Provided data ▸
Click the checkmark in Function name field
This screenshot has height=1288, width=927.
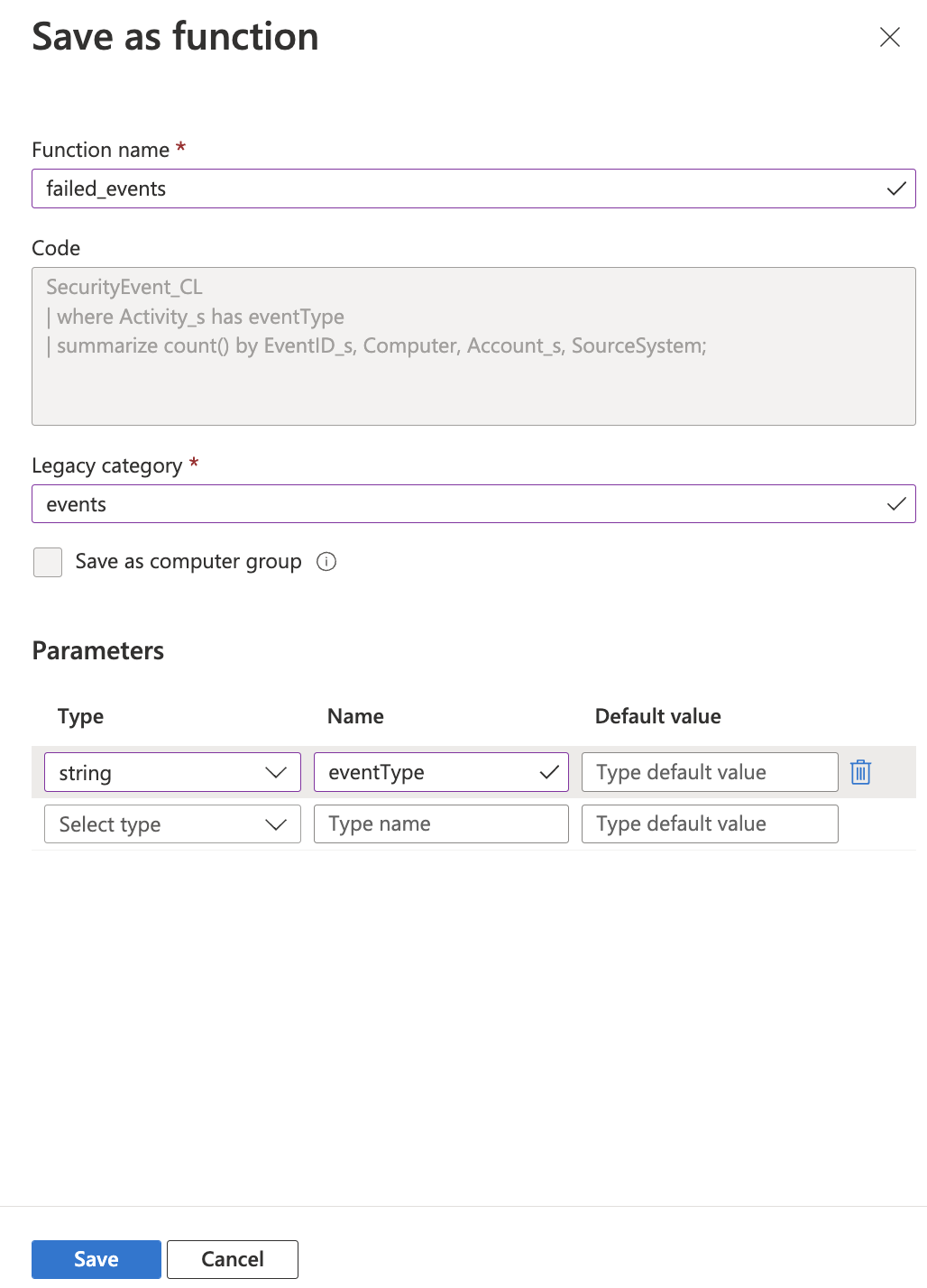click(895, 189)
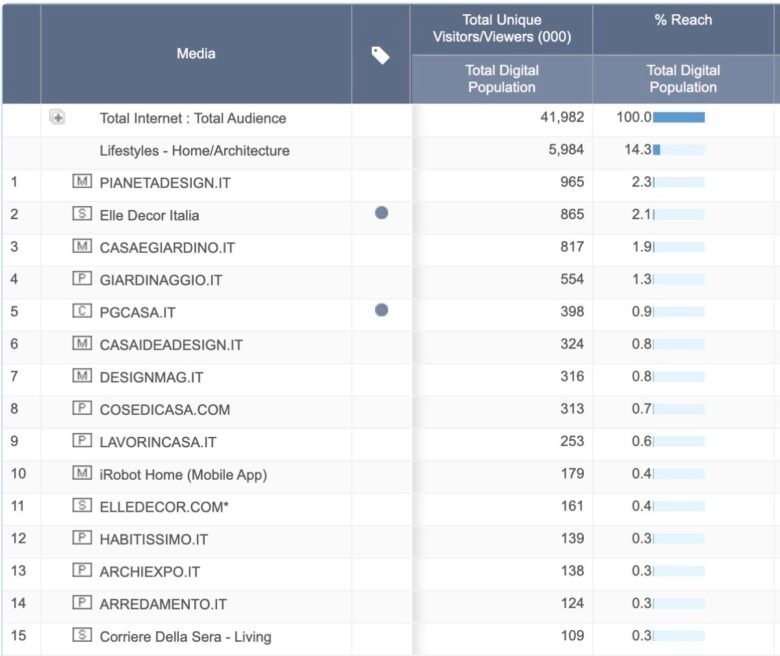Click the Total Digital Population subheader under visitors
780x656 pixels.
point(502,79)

--

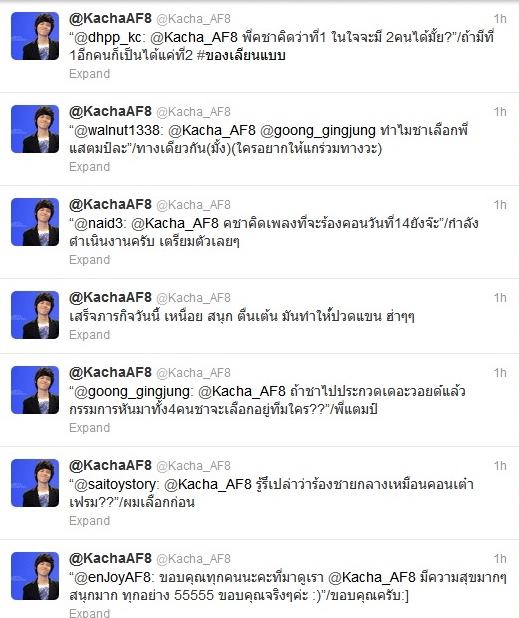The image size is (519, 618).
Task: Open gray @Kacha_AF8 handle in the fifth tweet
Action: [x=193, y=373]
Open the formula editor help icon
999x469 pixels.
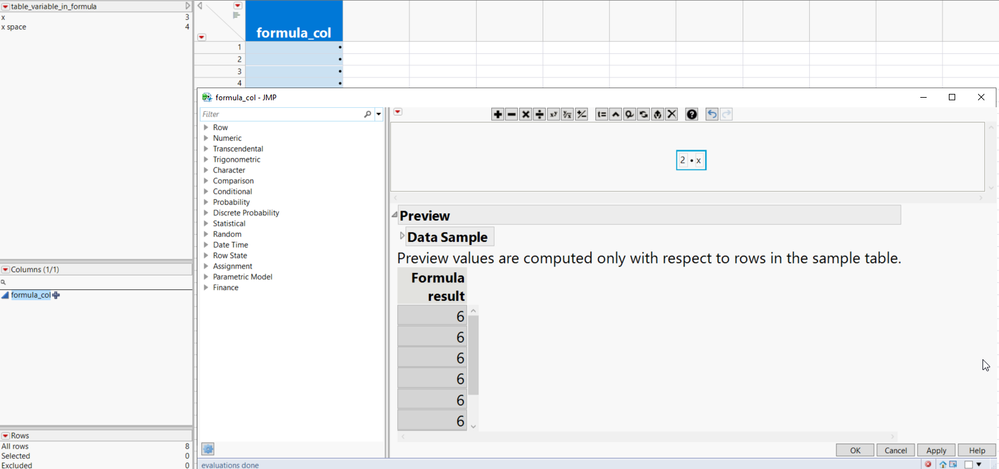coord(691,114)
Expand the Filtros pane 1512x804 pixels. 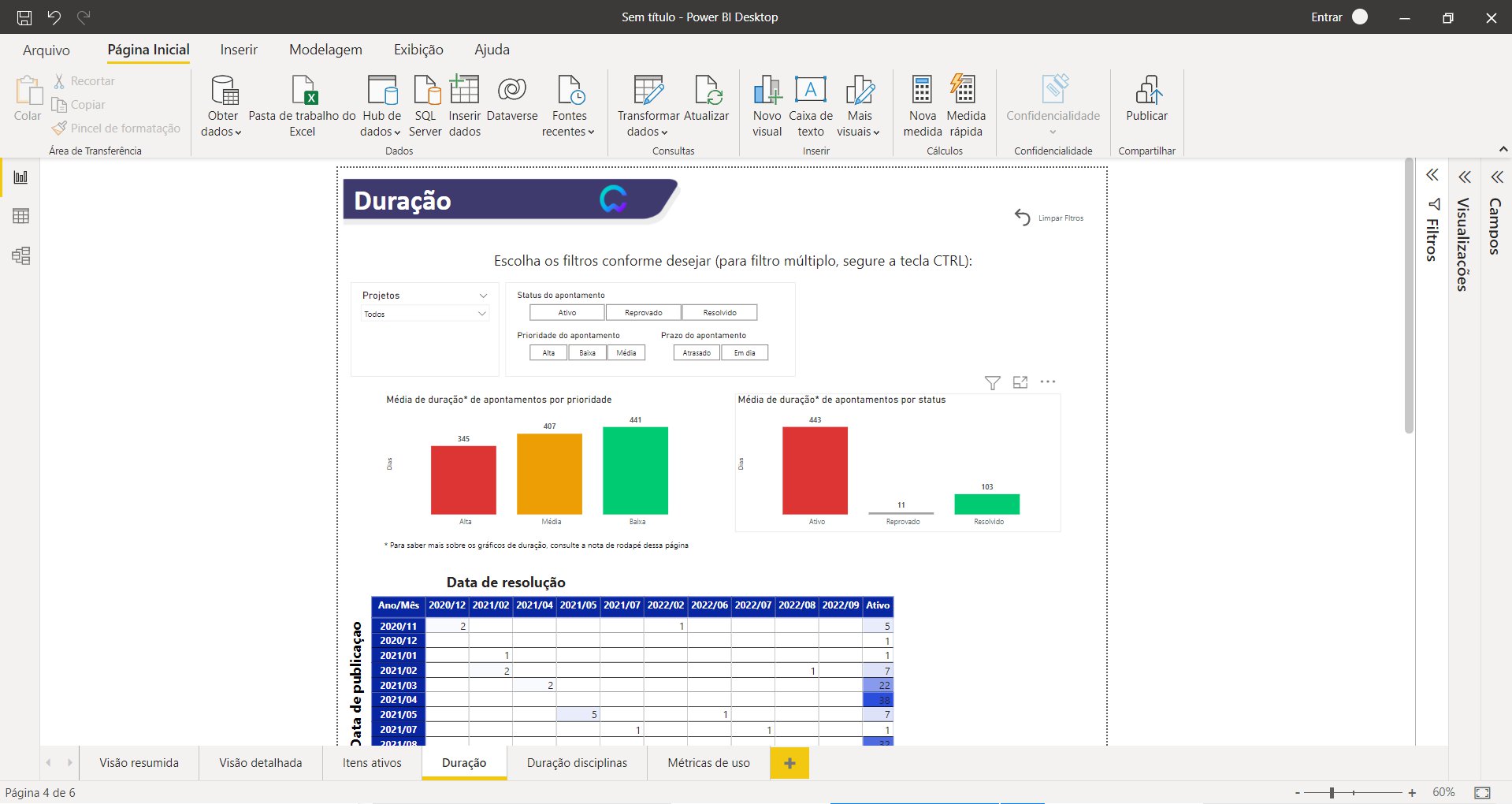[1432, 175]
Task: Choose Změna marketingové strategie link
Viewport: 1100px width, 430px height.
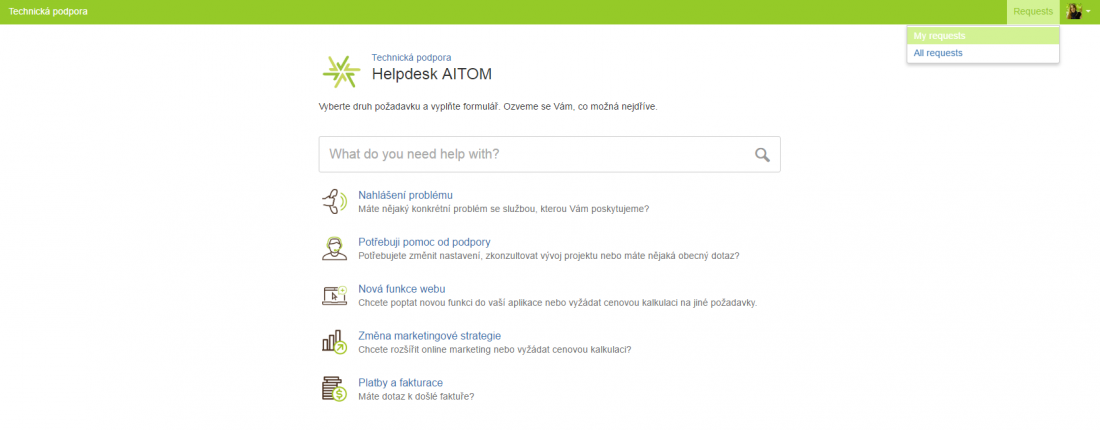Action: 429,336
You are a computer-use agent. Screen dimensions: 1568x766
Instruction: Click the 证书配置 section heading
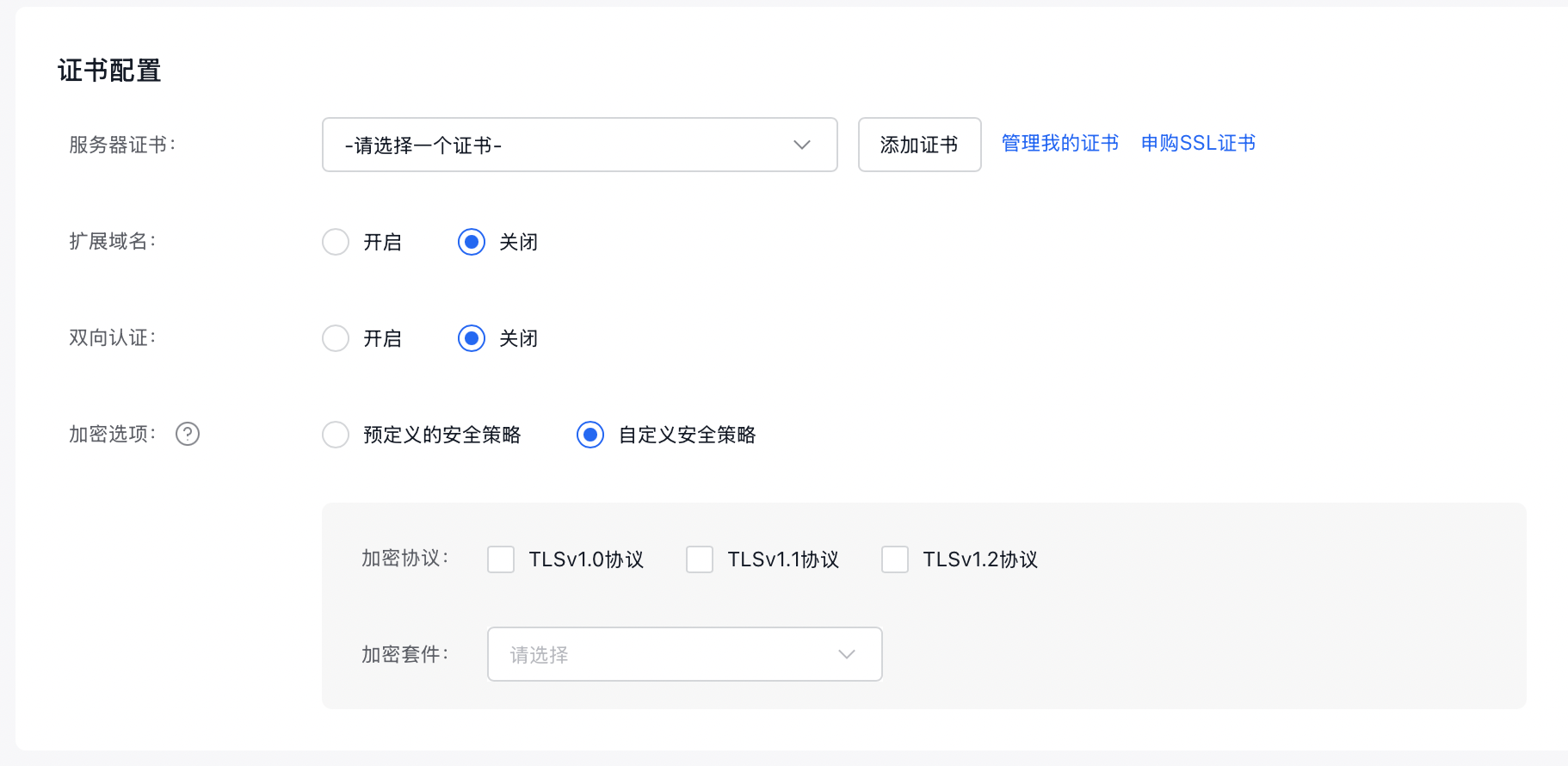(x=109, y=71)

Your instructions ▸ Repeat the data that opens with the line containing "Click the checkmark in Function name field" and closes with the line containing "point(502,79)". Include both of those lines and leave out the pictures.

Task response ▸
Click the checkmark in Function name field
This screenshot has height=1288, width=927.
click(895, 189)
Click the Total Digital Population subheader under visitors
780x656 pixels.
point(502,79)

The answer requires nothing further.